1567 anti-Morisco edict of Philip II of Spain

The Pragmatic Sanction of 1567, also known as the anti-Morisco Pragmatic (Pragmática Sanción de 1567), was an edict issued in the form of a pragmatic sanction by King Philip II of Spain that forbade the language, dress, customs and religious practices of the Moriscos of the Kingdom of Granada. The text was promulgated on 17 November 1566 and made public on New Year's Day 1567 by Pedro de Deza, president of the Royal Chancery of Granada, who immediately began to enforce it. Resistance to its terms triggered the Rebellion of the Alpujarras of 1568–1571.

==Background==

On the initiative of Pedro Guerrero, Archbishop of Granada, who was convinced that the Moriscos could not become genuine Christians as long as they retained their customs and traditions, a provincial synod of the bishops of the Kingdom of Granada was convened in 1565. The synod resolved to change the previous policy of persuasion, dropping the vocabulary of evangelisation, preaching and catechisation for harsher terms that some authors describe as repressive. It called for the application of measures that had been suspended in 1526, which meant the prohibition of all the distinctive elements of Morisco life: the Arabic language, traditional dress, the use of hammams, religious ceremonies and accompanying rites, the dances known as zambras and similar customs.

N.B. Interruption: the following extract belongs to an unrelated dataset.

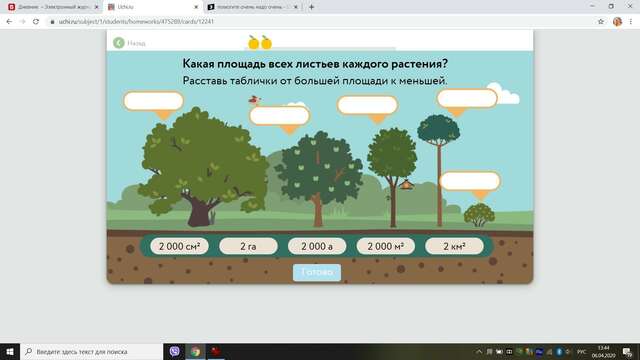Show hidden system tray icons chevron
This screenshot has width=640, height=360.
tap(479, 351)
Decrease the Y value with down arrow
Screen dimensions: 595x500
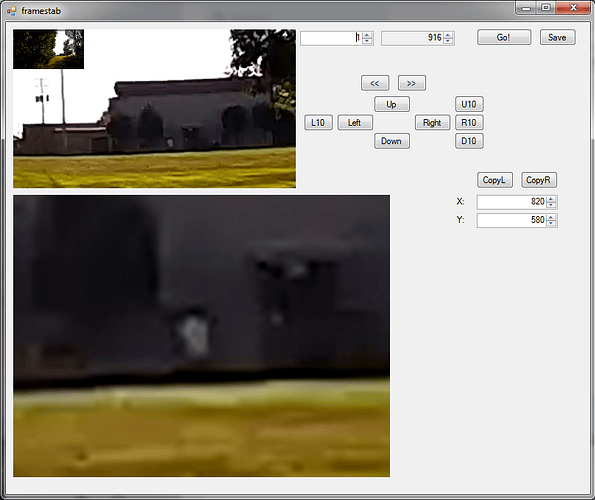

The bishops also asked the king to tighten supervision. They proposed that at least a dozen Old Christian families should be settled in every Morisco locality; that Morisco houses should be inspected regularly on Fridays, Saturdays and feast days to ensure that the precepts of the Quran were not being followed; and that prominent Moriscos should be closely watched to set an example for the rest. The synod even requested that the sons of the leading Morisco families be removed and brought up in Old Castile "at their parents' expense, so that they should acquire the customs and Christianity of that region and forget those of this one until they became men".

These proposals were debated by a junta of jurists, theologians and military commanders that met in Madrid, and in which the Duke of Alba took part. The junta recommended that the king apply the prohibitions agreed at an earlier junta convened in Granada in 1526, which the emperor Charles V (Charles I of Spain) had suspended in exchange for 80,000 ducats paid by the Granadan Moriscos. Immediately afterwards Pedro de Deza, who had taken part in the junta and had been one of the strongest supporters of the hard line, was appointed president of the Royal Chancery of Granada. His conduct in that office would inflame Morisco opinion, as John of Austria later acknowledged in a letter to the king in which he described Deza's "manner of proceeding with these people" as "certainly very contrary to that which has been and is appropriate".

Philip II finally gave his approval, and the pragmatic containing the prohibitions was promulgated on 17 November 1566 and made public on 1 January 1567.

==Provisions==

According to the summary made by Julio Caro Baroja, the pragmatic consisted of eleven main provisions. Within three years it would become unlawful to speak, read or write Arabic; contracts drawn up in Arabic would be void; all Arabic books in Morisco hands would have to be presented within thirty days to the president of the Chancery of Granada and, after examination, those judged unobjectionable for a Christian to possess would be returned to their owners for a further three years. Moriscos were to dress in the Castilian manner, abandoning the marlota, almalafa and calzas, and Morisco women were to go about with their faces uncovered.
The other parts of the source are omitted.